Among the entries below, only the lines from the one with "Click the right" through the one with "The height and" are wanted, reproduced exactly. Pictures are not wanted.

╭─ Data shown

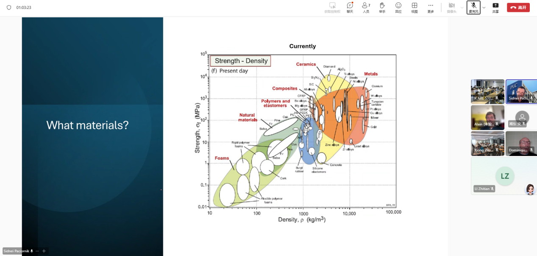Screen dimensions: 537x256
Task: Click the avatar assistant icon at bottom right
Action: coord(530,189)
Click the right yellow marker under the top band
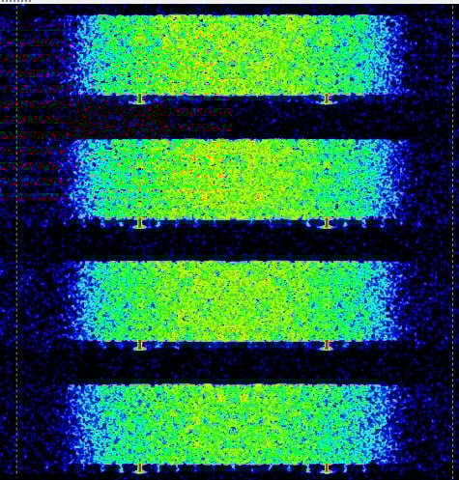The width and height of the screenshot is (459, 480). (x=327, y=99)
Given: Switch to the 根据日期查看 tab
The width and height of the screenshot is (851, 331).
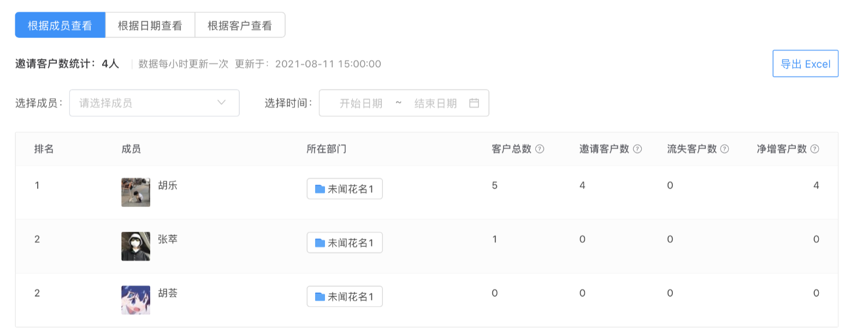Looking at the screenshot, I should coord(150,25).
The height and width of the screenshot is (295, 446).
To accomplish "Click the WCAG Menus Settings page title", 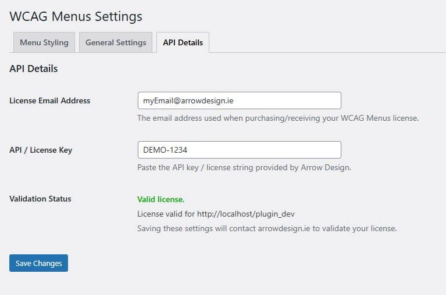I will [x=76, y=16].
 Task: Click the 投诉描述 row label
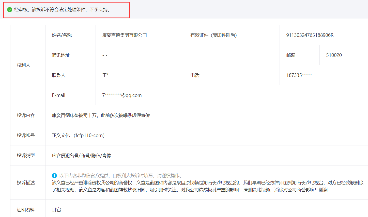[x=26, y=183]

╰─
╭─ Data shown

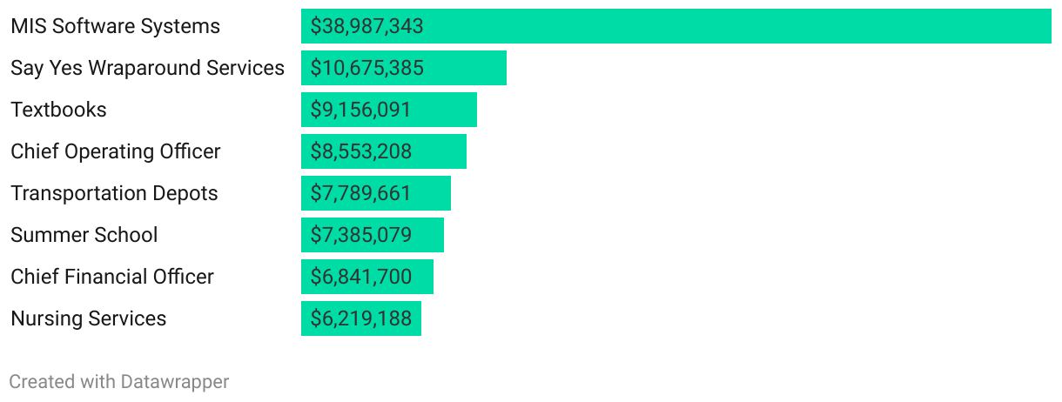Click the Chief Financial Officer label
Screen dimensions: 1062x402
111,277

╰─

__Result of the exercise__.
Click the right yellow marker under the top band
The width and height of the screenshot is (459, 480). (x=327, y=99)
Given: Switch to the 根据日期查看 tab
The width and height of the screenshot is (851, 331).
Looking at the screenshot, I should coord(150,25).
The height and width of the screenshot is (295, 446).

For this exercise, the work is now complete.